As the first chapter of the Bre-X circus closes – with fake gold ore samples, bodies flying out of airplanes, money transfers from Brazil to Indonesia – we should forgive Canadian investors for thinking that they are bit players in a Pythonesque drama.
The courts tell them to seek their remedies with the regulators; the regulators tell them to go see the legislators, who pass them on to the common law courts, which refuse to recognize any general ‘fraud on the market’ theory.
In law, the financial statements of an enterprise belong to it and not to its shareholders. Who, if anyone, is liable for any material misstatement in the financial statements?
In most lawsuits, the plaintiff is either a creditor or an investor. Typically, the complainant alleges that she lost money because corporate management was not diligent, did not use generally accepted accounting principles (GAAP) or the auditors did not comply with generally accepted auditing standards (GAAS) to detect material errors in the financial statements.
What is the scope of each party’s liability for material errors in the financials?
The general representation letter that auditors require from management states that the latter is entirely responsible for the preparation of the financial information.
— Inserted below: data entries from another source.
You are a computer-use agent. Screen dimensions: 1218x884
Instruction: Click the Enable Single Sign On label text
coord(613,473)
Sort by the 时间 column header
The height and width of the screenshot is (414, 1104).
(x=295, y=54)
The auditor’s opinion is just that: an opinion that the financial statements present fairly the results of operations and the financial position of the enterprise. The audit is not insurance against fraud.
Nevertheless, there are many lawsuits against accounting firms involving claims for unfair financial statements. In part, the economics of litigation drive some lawsuits. Accounting firms – especially the Big Four – have substantial professional liability insurance policies and are a natural target for disgruntled creditors and investors. Most settle their lawsuits confidentially and without admission of liability. Few cases ever get to court.
Public accountants also practice law and perform a variety of legal services – for example, tax planning, insolvency services, etc.. However, their primary function of financial auditing is the service that most frequently triggers lawsuits against them.
Although a business may commission an audit for a variety of purposes, public companies use audited financial statements to establish their credibility with third parties.
Existing and prospective investors, financial institutions, and creditors base their decisions on the economic viability of the enterprise with which they do business. Indeed, financial statements that bear the stamp of approval of one of the Big Four are a sine qua non to raising capital in the public markets.
Under Canadian law, however, liability for negligent misstatement is virtually impossible to establish. An accountant is liable only if he is in a proximate relationship with the plaintiff and there is no policy basis to limit his liability.
The first aspect of the rule protects against lawsuits by parties who do not have a direct relationship with the accountant. Although it is not necessary to have a contractual relationship with the auditor to sustain a third party suit against him, the parties must at least be in a proximate relationship.
The second aspect of the rule is entirely policy driven by 1930s law. The policy restrictions derive from the decision of Chief Judge Benjamin Cardozo in his opinion for the New York Court of Appeals in Ultramares, where the creditor made three unsecured loans totalling $165,000 to a company that went bankrupt.
The plaintiff sued the company’s auditors, claiming reliance on their audit opinion that the company’s balance sheet “presented a true and correct view of the financial condition” of the firm.
In fact, although the balance sheet showed a net worth of $1 million, the company was insolvent. The company’s management masked its financial condition; the auditors failed to follow paper trails to ‘off-the books’ transactions – remember Enron – that, if properly analyzed, would have revealed the company’s impecunious situation.
The auditor knew that the company was in need of capital and that it would use the audit opinion in its financial dealings with third parties. However, the company did not mention the plaintiff’s name to the auditors, nor tell them of any proposed credit or investment transactions.
The Court of Appeals held that the auditor did not owe a duty to the third party creditor for “an erroneous opinion.” Cardozo considered it inappropriate to hold the accountants liable “in an indeterminate amount for an indeterminate time to an indeterminate class”.
To hold accountants liable in these circumstances would create an unwarranted hazard for the accounting business and not serve the best interests of society.
Faced with a similar problem 66 years later, the Supreme Court of Canada in Hercules adopted Cardozo: absent special considerations, auditors of public companies owe their duty to the collectivity of shareholders but not to investors making personal investment decisions.
The court agreed that although holding auditors liable would act as a deterrent, it would be “socially undesirable” to impose liability for an indeterminate amount and an indeterminate time to an indeterminate class. Social policy trumped deterrence to effectively block claims of negligence causing economic loss by individual investors.
Combined with the fragmented regime of securities regulation in Canada and the absence of a ‘fraud on the market’ doctrine, Hercules virtually immunizes auditors of public companies from investor lawsuits. Instead, Canadians must rely on their common law remedy of misrepresentation, which requires proof of knowledge in every case.
Although recent statutory changes in Ontario have opened the door to new theories of securities tort liability, the new statutory process is restrictive and unlikely to provide investors with broad protection. Thus, Canadian investors remain as bit players in the Flying Circus.